In the discussion on how the Korean church should operate, there are many different perspectives on what the best model could be. Some may say that an independent, English-speaking, Korean American church is the best model. Others might argue that, going even further, a church that reflects the multi-ethnic community around the church is more important.
Pastor Steve Chang is the lead pastor of Living Hope Community Church, an independent church in Brea, CA with a large Korean-American and Asian-American attendance. He believes that there is no one best model, and that each kind of ministry serves different callings and reaches different kinds of people. This is especially important when considering the relationship between the Korean ministries (KM) and English ministries (EM) in Korean immigrant churches.
Some believe that the relationship between the pastors of the KM and EM is the most important aspect that contributes to a healthy KM and EM dynamic. Pastor Steve, who has had experience serving in the Korean immigrant church context prior to pastoring at Living Hope, also believes that the relationship is indeed important, but he said the key to understanding the issues that may arise between the two ministries is the fact that they serve two divergent purposes and callings.
“Why does a Korean church exist in America? It has a completely valid reason to exist – to reach the Korean immigrant people that an American church cannot reach. The goal of the Korean-speaking church is to reach Korean speakers, and anything that hinders that detracts from the church fulfilling its primary goal.”
“Then what is the purpose of an EM?” he then asked.
Pastor Steve went on to explain that most pastors who go into serving English ministries at Korean churches will go in with the calling to serve an English-speaking, Korean American congregation, and to do it with excellence. The EM pastor also believes that if he is successful, the EM will be able to reach the multi-ethnic community. And though that may be the outspoken intention of the senior KM pastor in hiring the EM pastor as well, subconsciously, there may be an underlying assumption that the EM actually exists to primarily support the overarching purpose of the Korean immigrant church – to reach and minister to Korean immigrants.

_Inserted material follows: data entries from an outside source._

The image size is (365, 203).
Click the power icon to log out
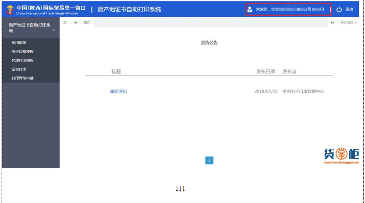pyautogui.click(x=339, y=9)
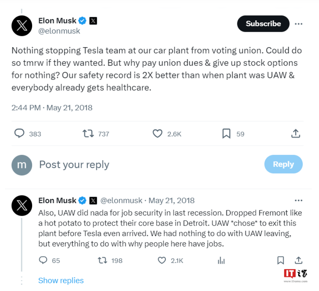Open the 2:44 PM May 21, 2018 timestamp
The height and width of the screenshot is (291, 319).
[x=52, y=107]
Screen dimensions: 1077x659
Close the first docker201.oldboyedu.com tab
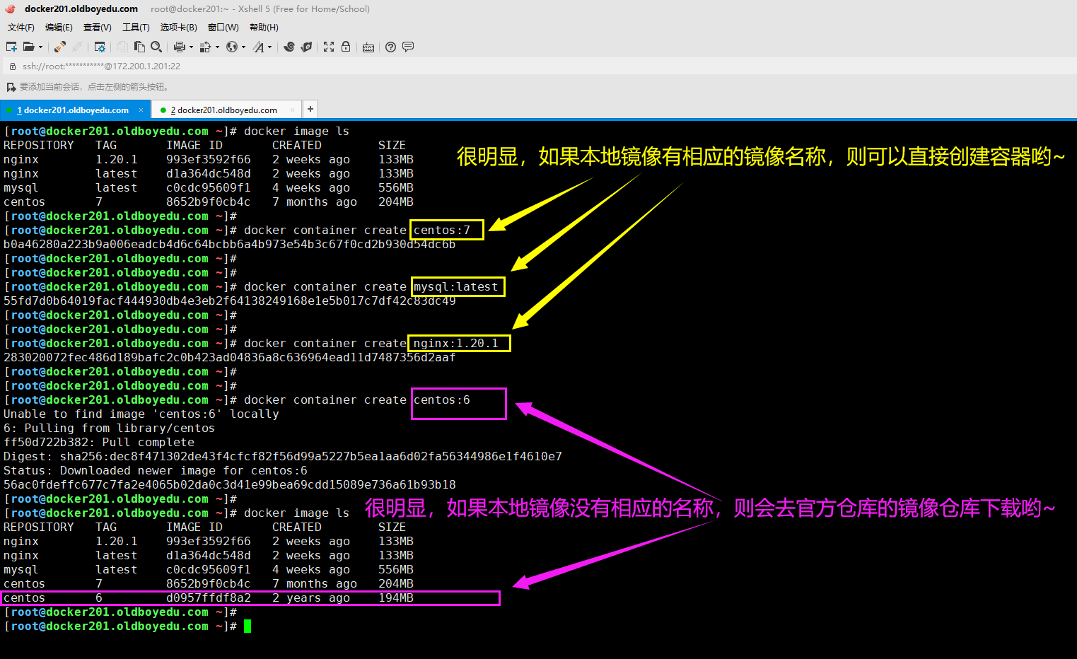point(141,110)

Thus, the EM pastor is expected to be an assistant to the direction of the KM, and not an independent directional leader.

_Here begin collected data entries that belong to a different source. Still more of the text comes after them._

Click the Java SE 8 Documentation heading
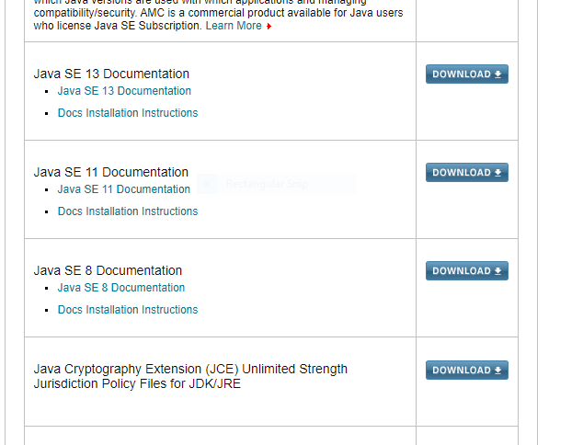 [x=108, y=270]
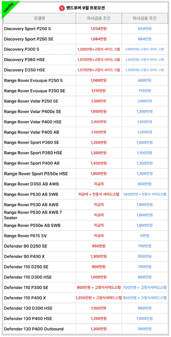
Task: Select Defender 90 D250 SE model
Action: click(26, 246)

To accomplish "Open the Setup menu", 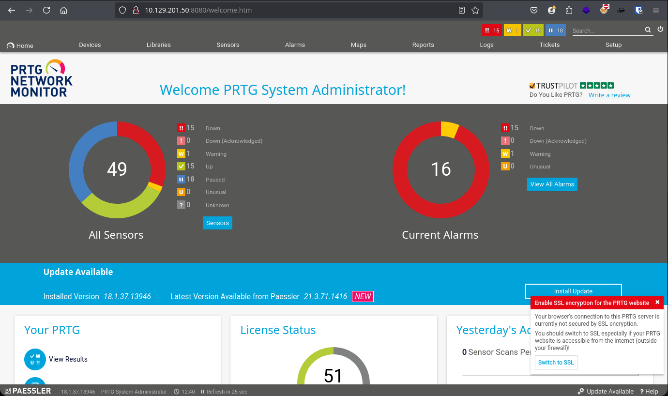I will [613, 45].

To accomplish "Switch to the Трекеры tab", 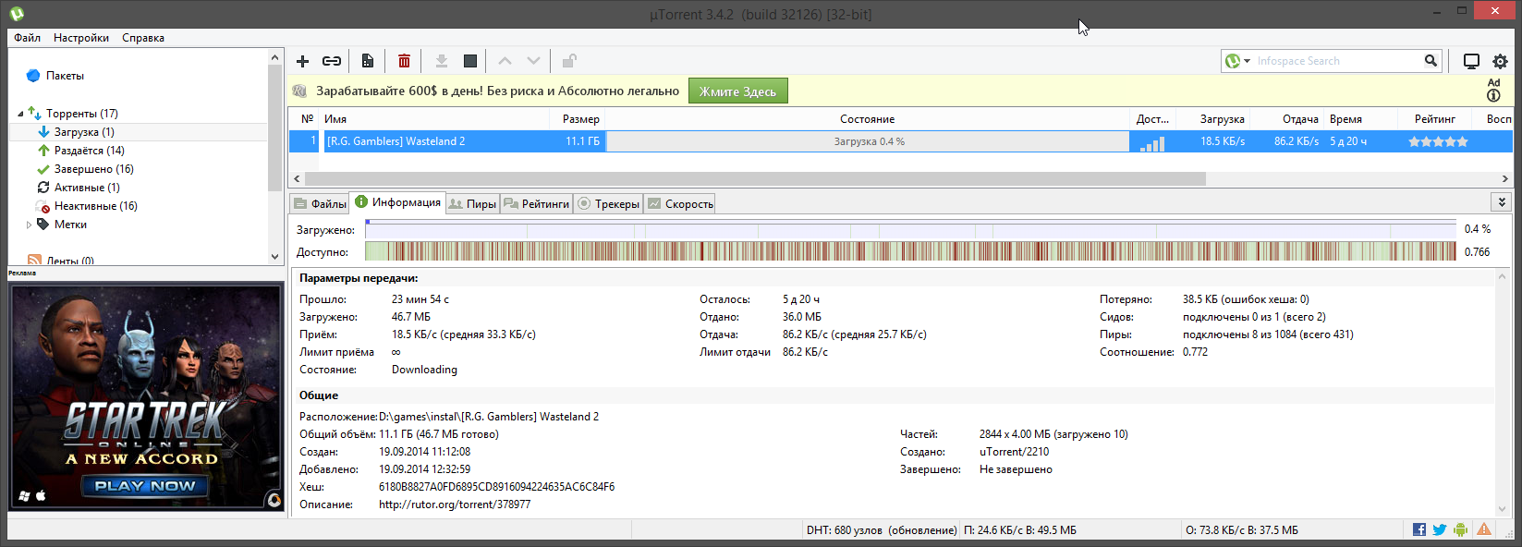I will click(608, 204).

Hence, once the EM thrives in such a way that it may hinder the KM, then it may start to hinder the Korean church’s overarching purpose to reach Korean-speaking immigrants.
“Both KM and EM pastors are trying to be true to their calling, and to do so excellently, and the more they are successful, the greater the likelihood that they will diverge from each other,” he explained. “And when you have two diverging purposes, there are bound to be problems, no matter how well-intentioned the people may be. They’re just different in what they believe their calling to be. I think it’s vastly unfair to attribute it to sin or selfishness.”
Does that mean EMs should be gotten rid of? Completely not, Pastor Steve said.
“Until children leave home, I believe the family and the church of that family have a responsibility to reach and minister to the children,” he explained. “So the EM is still very necessary for Korean churches in order for the next generation to transition into adulthood. But is it possible to maintain a vibrant EM in the long run into adulthood? I think it'll take a great deal of humility and active adjustment in order to maintain a healthy KM-EM cooperation.”
He went on to explain that in about 15 to 20 years, the Korean churches will see a phenomenon in which English-speaking, Korean American pastors will come of age, and will be able to “go toe to toe with a Korean speaking elder board,” but right now, that’s not possible in most Korean-dominant churches. At that point in time, Korean churches can decide whether the Korean or the English speaking congregation will set direction and purpose.
Another possibility is that as the children of Korean-speaking parents grow in the English ministries of Korean-speaking churches, they can transition out into Korean American independent churches as they approach adulthood.
However, Pastor Steve emphasized that it’s important not to denigrate other ministries. He said that there are specific people that EMs under Korean churches are able to reach, that independent churches are able to reach, and that multi-ethnic churches are able to reach. Each ministry and church simply have different callings, and reach different people.
“So you can’t blame a Korean immigrant church for not being effective with the Spanish-speakers in their neighborhood, because that’s not their primary purpose or primary giftedness,” Pastor Steve added. “It would be akin to blaming the Spanish-speaking church for not having a Korean-speaking service. We also have to be careful of idolizing multi-culturalism, and from denigrating others’ ministries.”
“Churches shouldn’t be discouraged by their weaknesses, but be encouraged by their strengths.”
This is one in a series of interviews with southern California pastors who either serve in English ministry (EM) or have a heart for the intergenerational relationship within the Korean church. As the generation of the Korean church leadership is shifting from the first to the second generation, what are the obstacles that are hindering the English ministry from flourishing? How can EM and KM pastors work together to build up the second-generation church? These are among the many questions that these pastors grapple with, and that Christianity Daily is hoping to wrestle together with through these interviews.